Nous nous sommes intéressés, pour finir, à quatre défis que devront relever les armées dans les années qui viennent.
Le premier défi est de renforcer la mixité dans les grandes écoles militaires.
La féminisation des admissions dans les grandes écoles militaires a commencé en 1972 avec l'école polytechnique mais ne s'est achevée qu'en 1993 avec l'école navale. Les femmes représentent aujourd'hui un peu plus de 10 % des élèves à l'école spéciale militaire (ESM) de Saint-Cyr et 14 % à l'école de l'air. Ces taux sont à peu près stables depuis une dizaine d'années et semblent satisfaire les commandements de ces écoles alors que l'on considère le seuil de 30 % comme décisif pour l'acceptation de la mixité.
Le classement en sortie des femmes est dans la moyenne mais leur orientation les guide plus particulièrement dans certaines filières : elles représentent 46 % des effectifs totaux de la filière administration et gestion, 47 % de la filière santé mais seulement 4 % des unités de combat.
Vous le savez, le ministre de la Défense n'a pas attendu la parution de l'ouvrage La guerre invisible, en février 2014, pour saisir pleinement des problèmes rencontrés par les femmes, notamment les violences sexuelles, au sein des armées. Il s'est doté d'un plan d'action depuis un an à la suite de deux rapports confiés au contrôle général des armées et à l'inspection générale des armées.

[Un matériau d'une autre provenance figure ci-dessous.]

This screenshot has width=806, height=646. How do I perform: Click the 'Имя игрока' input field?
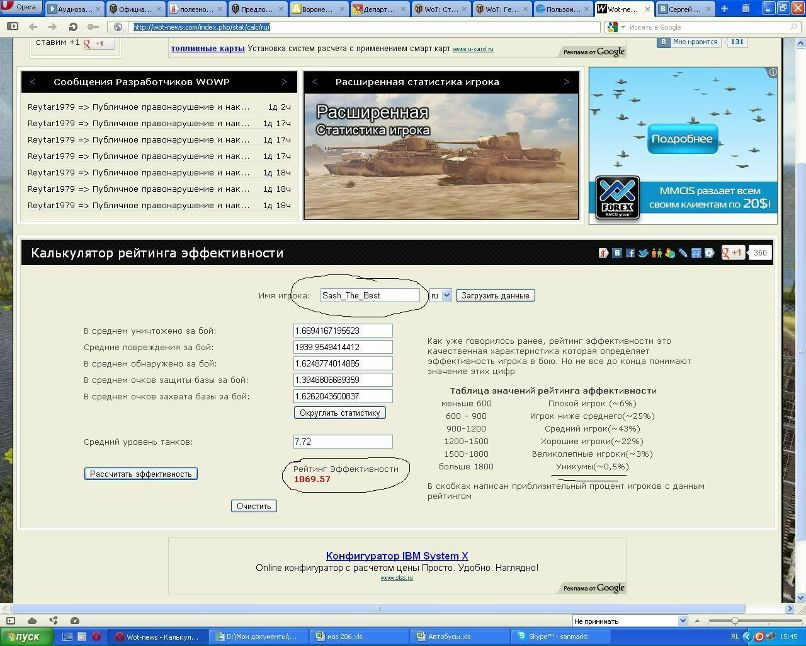pos(369,296)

Ces deux rapports soulignaient l'acuité du problème dans les écoles de formation initiale, en particulier dans les écoles d'officier.

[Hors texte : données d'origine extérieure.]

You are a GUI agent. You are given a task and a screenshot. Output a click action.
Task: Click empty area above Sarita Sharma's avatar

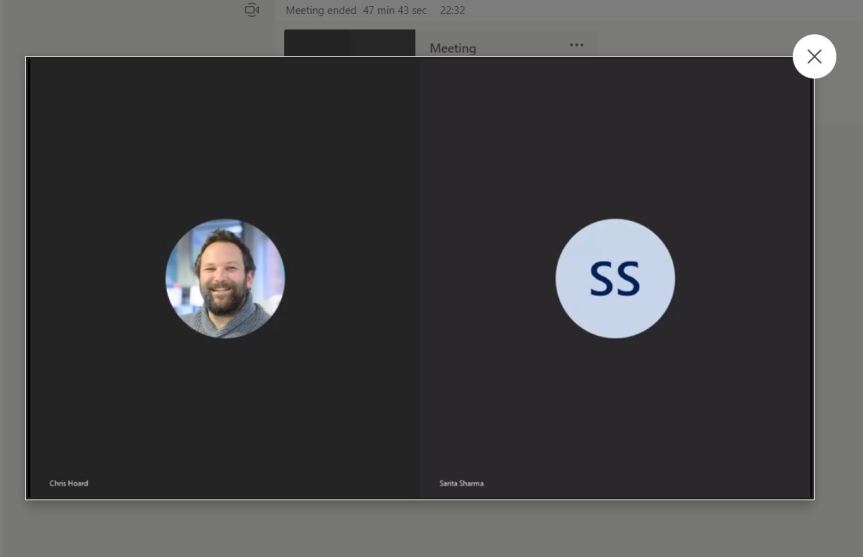point(615,140)
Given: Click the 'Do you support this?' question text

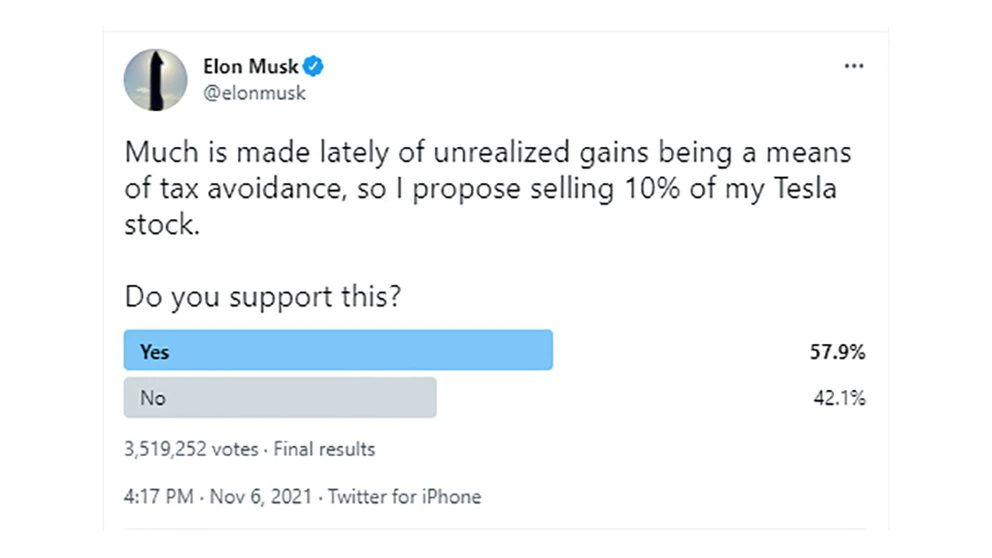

Le rapport Chevalier évoque ainsi, dans le cas de l'ESM de Saint-Cyr, le comportement « d'une petite minorité affichant une vision dépassée de la place de la femme dans la société et se traduisant par des insultes inadmissibles, des incivilités ridicules » ou, au mieux une « indifférence courtoise ». Les jeunes femmes, analyse-t-il, semblent avoir « intégré que le fait d'être femme constituait un handicap, que leur carrière en serait « naturellement » plus difficile et que se faire traiter de « grosse » faisait en quelque sorte partie du paquetage… » Le terme de « grosse » est employé couramment pour désigner les élèves féminines à Saint-Cyr… Le rapport Debernardy-Bolleli constate pour sa part « à quel point un certain nombre de ces jeunes [garçons] sont fermés à la réalité contemporaine de la défense » et relève que les évolutions notées en cours de scolarité « ne suffisent pas à rendre normale la situation des jeunes filles qui restent discriminées. »
Si nous n'avons pas relevé de difficultés particulières au cours des entretiens que nous avons conduits – dont la plupart ont été faits en présence de la hiérarchie, ce qui ne facilite pas ce genre d'enquête – personne n'a nié l'existence de comportements inacceptables.

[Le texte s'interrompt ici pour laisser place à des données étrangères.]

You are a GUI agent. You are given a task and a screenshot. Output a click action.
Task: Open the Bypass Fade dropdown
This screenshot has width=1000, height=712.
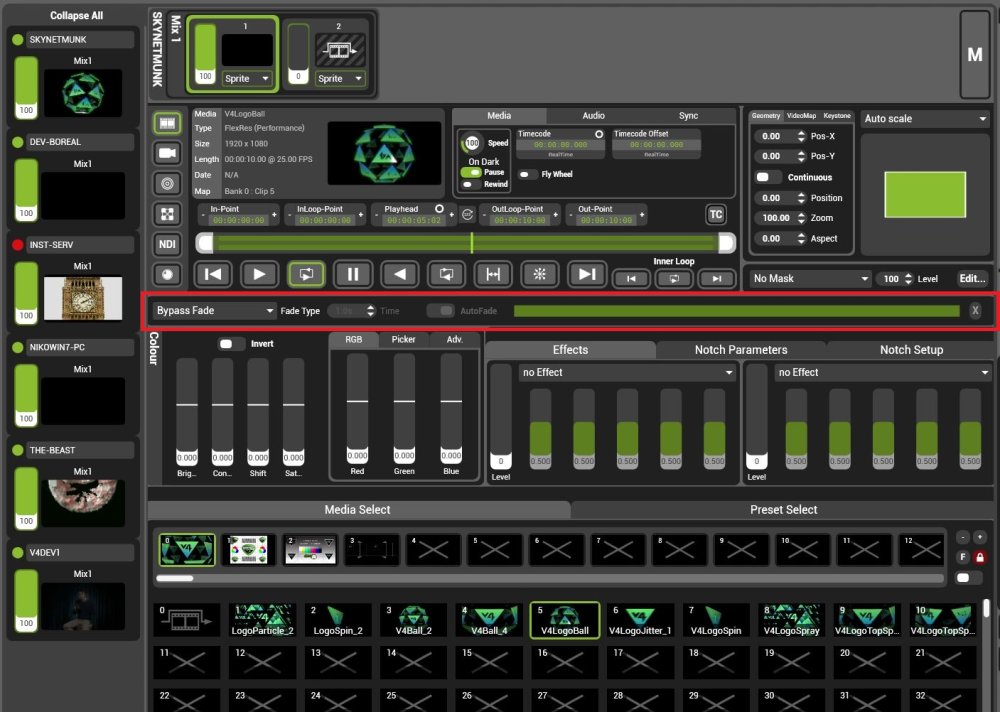pos(215,310)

Nous proposons quelques mesures pour relever ce défi de la mixité.
Il semble que l'origine du problème ne vienne pas tant des écoles que des classes préparatoires des lycées militaires, qui fournissent chaque année plus de 80 % des admis à Saint-Cyr.
C'est pour cela que nous réaffirmons la nécessité de diversifier les filières de recrutement, en ouvrant plus de places aux titulaires de bac + 3 ou bac + 5, et d'augmenter la proportion d'élèves-officiers qui accomplissent un semestre de scolarité dans un autre établissement. J'ai trouvé, pour ma part, qu'il y avait beaucoup de consanguinité au sein de ces écoles. Il faut les aérer ! Aujourd'hui, le continuum classes prépas-école fait que les futurs officiers restent en milieu fermé pendant cinq à six ans, ce qui n'est pas bon ! Il faut aussi proposer, en cours de scolarité, plus de possibilités d'effectuer un semestre dans une autre université ou à l'étranger.
Nous proposons également, dans la lignée des différents rapports remis au ministre l'année dernière, de féminiser davantage l'encadrement des écoles, en particulier ceux qui sont « au contact » des élèves, pour affirmer le caractère irréversible de la présence des femmes parmi les officiers. Aujourd'hui, et cela reflète bien le fonctionnement général de l'armée, l'essentiel des cadres féminins de Saint-Cyr est chargé des fonctions d'administration et de gestion !
Des actions de sensibilisation à l'égalité doivent également être mises en place dans les différentes écoles de formation initiale. L'état-major est en train d'élaborer un plan d'action en ce sens.
Des correspondantes mixité doivent enfin être accessibles à tous, ce qui n'est pas encore le cas dans les différentes écoles que nous avons visitées.
L'armée a tout à gagner d'une mixité plus importante. Les élèves sous-officiers que j'ai rencontrées à Saint-Maixent disaient tout le bien qu'elles pensaient de la mixité. Mais il faut atteindre un seuil de 30 % pour que cela ne pose plus de problème.
Le ministre devra certainement avoir une action plus volontariste si nous voulons relever ce défi.